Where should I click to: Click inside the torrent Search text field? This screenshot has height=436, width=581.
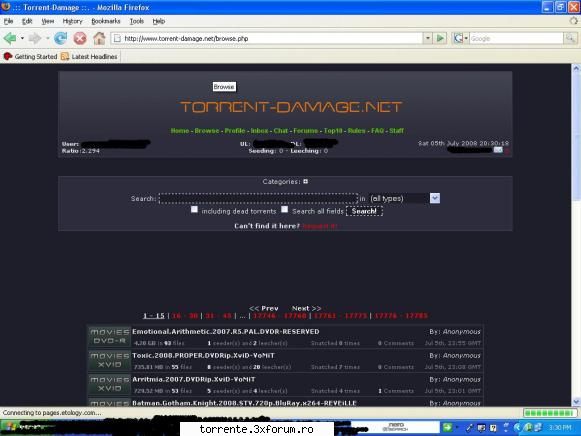point(258,199)
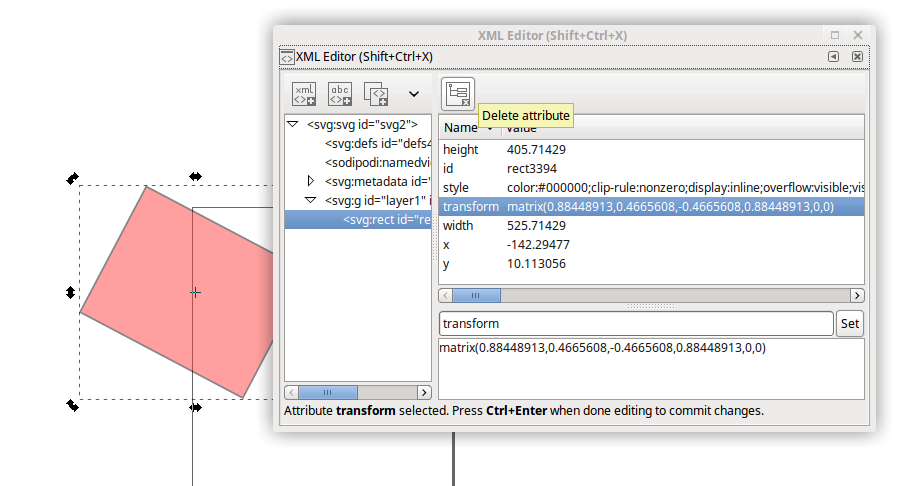
Task: Close the XML Editor docked panel
Action: (x=857, y=57)
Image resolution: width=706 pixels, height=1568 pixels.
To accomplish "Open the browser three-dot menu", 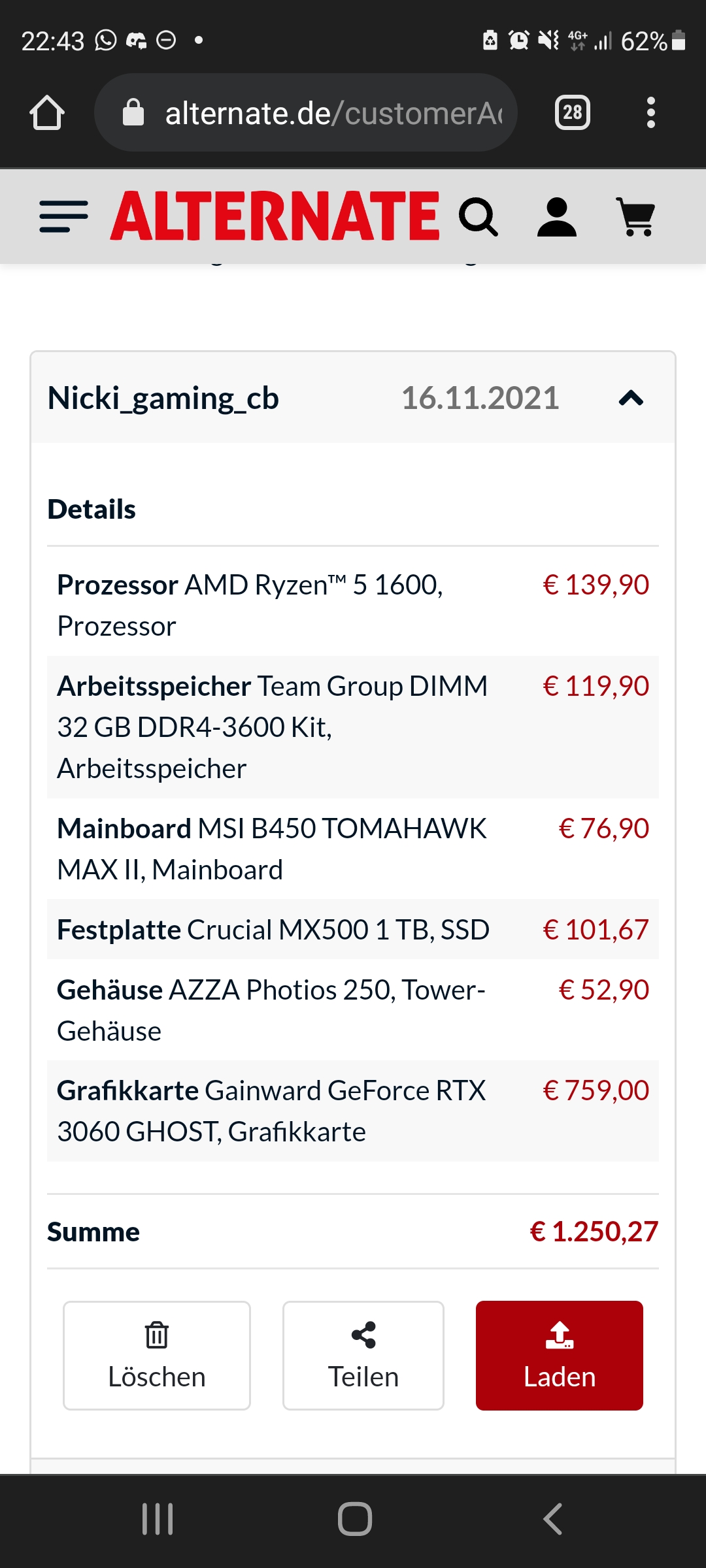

□ □ □

DIRECTIONS
How many lines of the records above contain the string "width", with case counting? Reply with the number alone.

SOLUTION TO THIS TASK
2